EXERCISE BRIEF:
Starting at the line that contains "Pick option D radio button", copy every line through the end of the records below exactly as written, leaving out pictures.

-*-*-

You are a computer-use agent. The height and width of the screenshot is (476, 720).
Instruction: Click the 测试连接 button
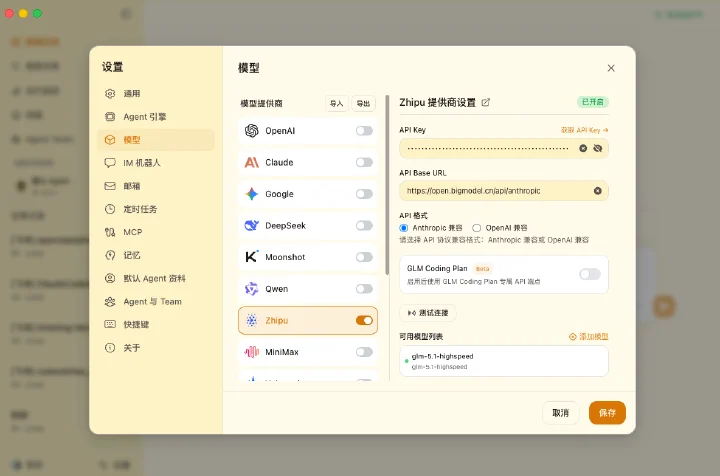pyautogui.click(x=428, y=313)
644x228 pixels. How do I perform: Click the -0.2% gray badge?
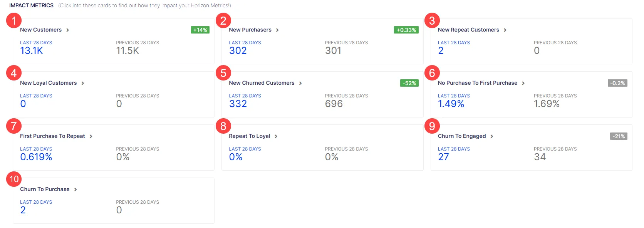click(x=618, y=83)
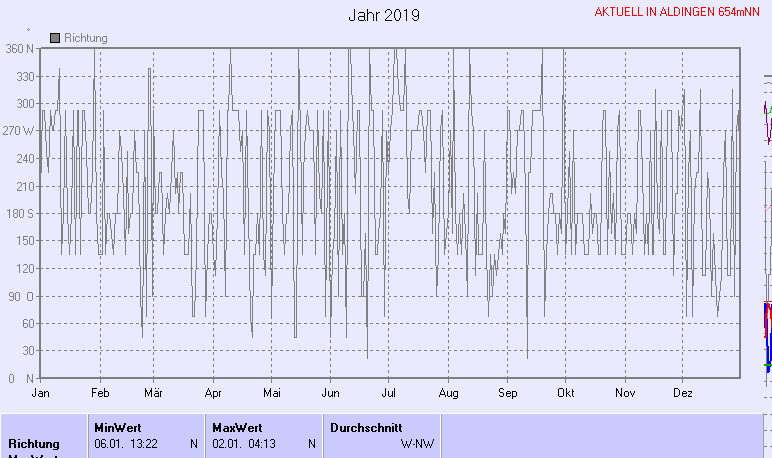Click the Jahr 2019 chart title

coord(384,16)
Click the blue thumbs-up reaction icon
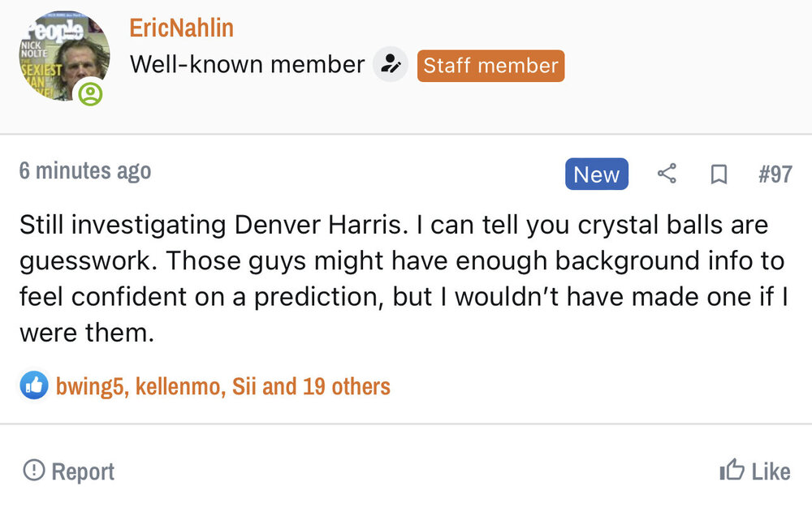Screen dimensions: 812x512 pos(34,386)
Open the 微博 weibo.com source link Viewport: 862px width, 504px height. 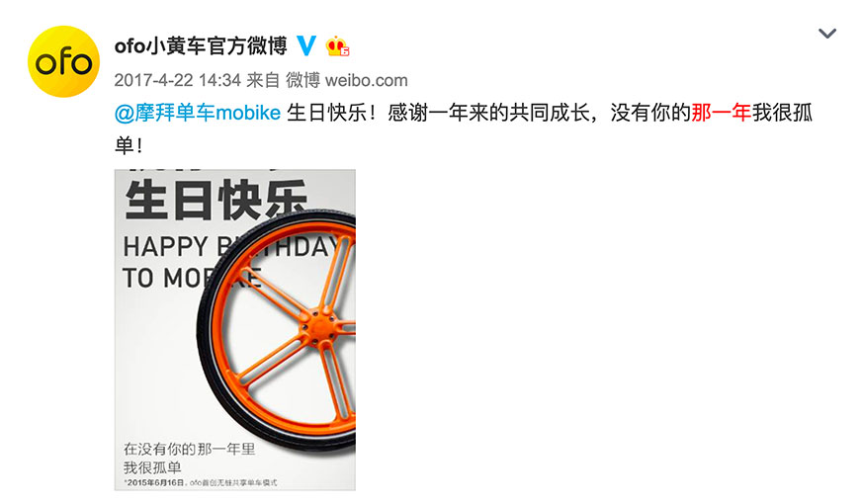[347, 80]
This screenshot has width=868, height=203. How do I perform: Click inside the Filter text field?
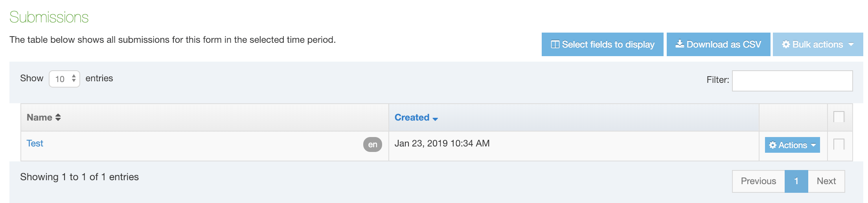(792, 81)
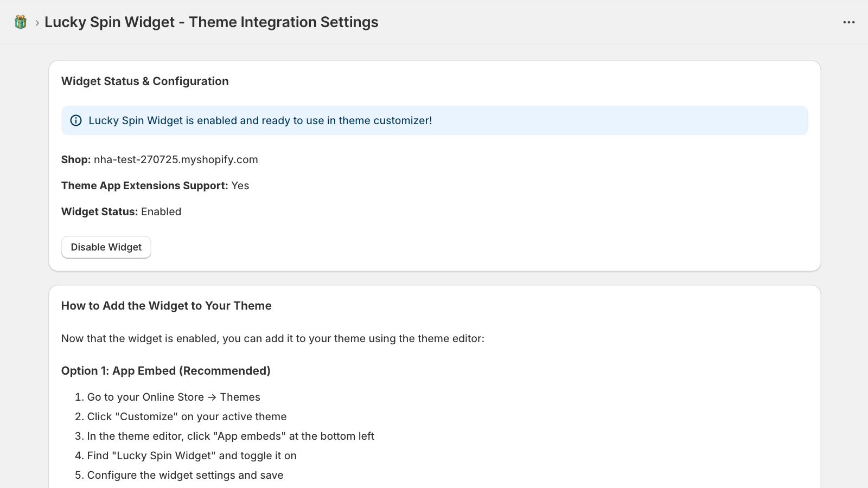Screen dimensions: 868x488
Task: Click the Lucky Spin Widget page title
Action: click(211, 22)
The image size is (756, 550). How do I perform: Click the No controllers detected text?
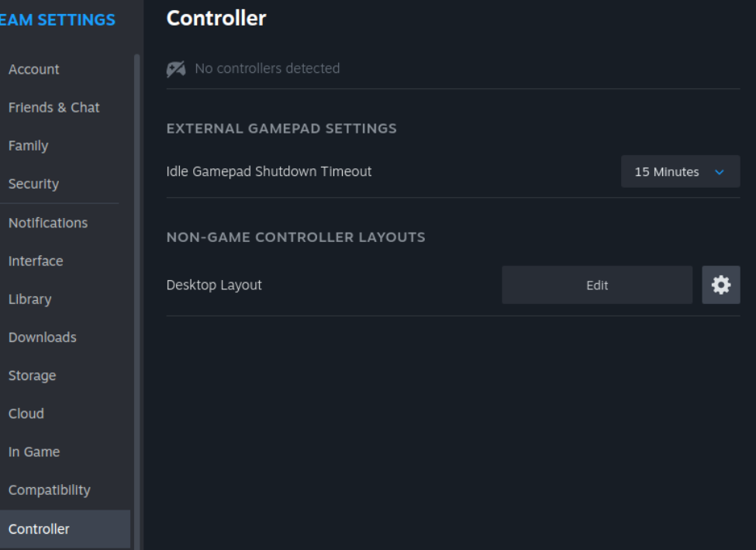point(267,68)
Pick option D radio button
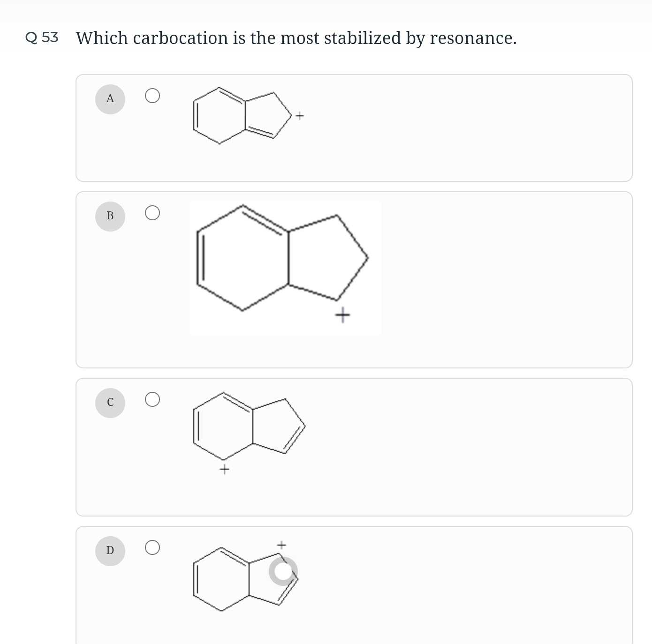The height and width of the screenshot is (644, 652). coord(152,547)
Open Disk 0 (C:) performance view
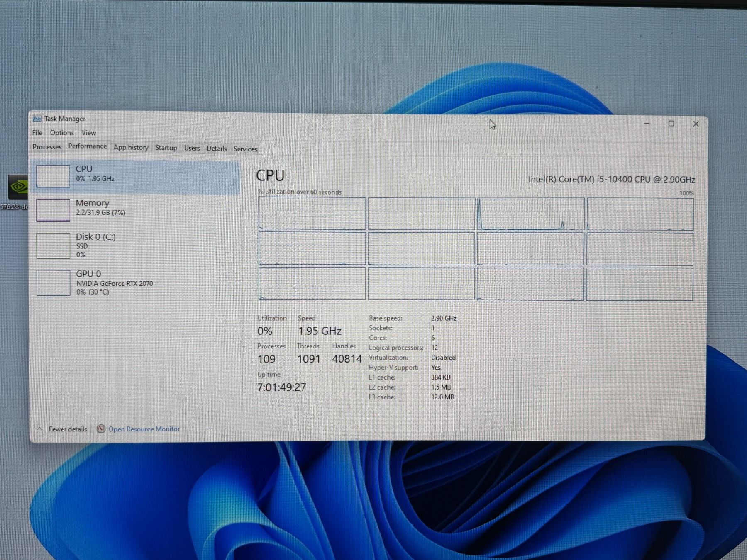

-*-*-

ANSWER SECTION:
Pick option D radio button
The height and width of the screenshot is (644, 652). coord(152,547)
Open Disk 0 (C:) performance view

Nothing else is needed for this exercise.